Lhamo Latso Lake, with an area of about 1 square kilometer, resembles a skull-shaped mirror. It means “a fairy lake hanging in the sky” in Tibetan. It is a sacred place for monks to look for reincarnated children, and it is also a holy mirror for countless good men and women to explore the fate of life.

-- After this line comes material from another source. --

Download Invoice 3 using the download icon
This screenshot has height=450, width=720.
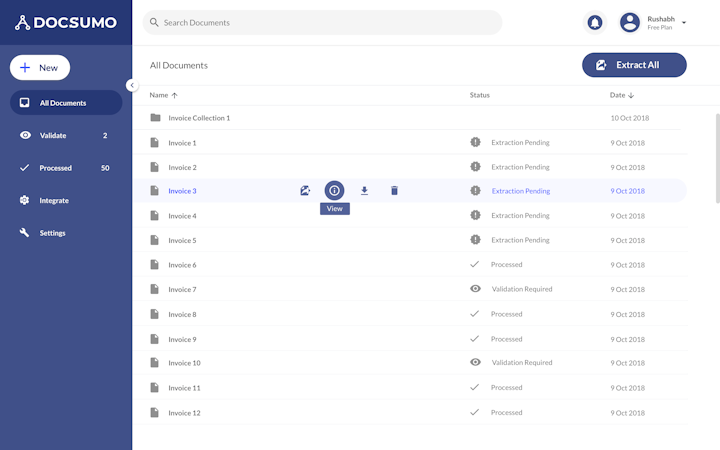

Dala Gangpo Monastery, also known as “Daklha Gampo Monastery“, is located on the top of Dalagangpo Mountain, about 4 kilometers northwest of Jixiang, east of Gyaca county seat, about 4150 meters above sea level. Abbreviated as “Gangpo Monastery”, it is the ancestral monastery of Dabo Kagyu Sect, and being found in 1121 AD
Geography and climate
Gyaca County is 102 kilometers from north to south and 88 kilometers from east to west, with a total area of 4646 square kilometers.
Gyaca County is located in depression zone of Gangdise Mountains, Nyainqentanglha Mountains and Himalayas tectonic units. There are 180 peaks above 5000 meters above sea level in this county.
Its topography is divided into Himalayan Alpine Subregional Multi-River Zone, its terrain is higher in west and lower in east. It has an average elevation of about 4000 meters, and Yarlung Tsangbo River valley is between 3,100 and 3,500 meters.
Gyaca County has sufficient sunlight, strong radiation, large daily temperature difference, concentrated rainy season, dry and windy winter and spring. The annual average temperature is 8.9℃, the annual sunshine is 2750 hours, the average annual precipitation is 492.7 mm, concentrated in May, accounting for 93% of the annual precipitation, and the frost-free period is 149 days.
Population and ethnicity
As of 2012, there were 21,608 people in Gyaca County. Among them, Tibetans account for 98.5% of total population, and a small number of Han, Hui, Luoba, and Monba people
In 7th century, Tibet King Songtsen Gampo established Tubo kingdom, Gyaca area was put under jurisdiction of “Yo Ru” (“Ru” is an administrative name)
In 9th century, Tubo kingdom fell apart and a feudal separatist regime was formed in Gyaca area.
During “the later dissemination” of Tibetan Buddhism, Nyingma pa first appeared in Gyaca area
In the first half of 12th century, Dabo Kagyu Sect founded Daklha Gampo Monastery in Daklha Gampo Mountain of Gyaca, where it formed fundamental dojo of Dabo Kagyu, and gradually developed into “Four Big and Eight Small” branches of Dabo Kagyu
From 13th century to 16th century, Yuan Dynasty(AD 1271-AD 1368) and Ming Dynasty(AD 1368-AD 1644) established administrative institutions in Tibet to strengthen their rule. Among the “13 Wanhu households” set up in Yuan Dynasty, Gyaca area was under jurisdiction of “Yalibusiba Wanhu”
During the regin of Phagmo Drupa Regime of Ming Dynasty(AD 1368-AD 1644), Gyaca area was under jurisdiction of “Dagal buzhai“.
After 17th century, Tibetan local government established Gyaca Zong and Lasui Zong in Gyaca area, and this system was carried forward until 1959.
In 1951, Gyaca office and Lasui office were set up
In 1959, Gyaca and Lasui were merged to form Gyaca County, which was placed under jurisdiction of Shannan Prefecture.
In 2016, Shannan Prefecture was abolished, and prefecture-level Shannan City was established, and Gyaca County has been under jurisdiction of Shannan City.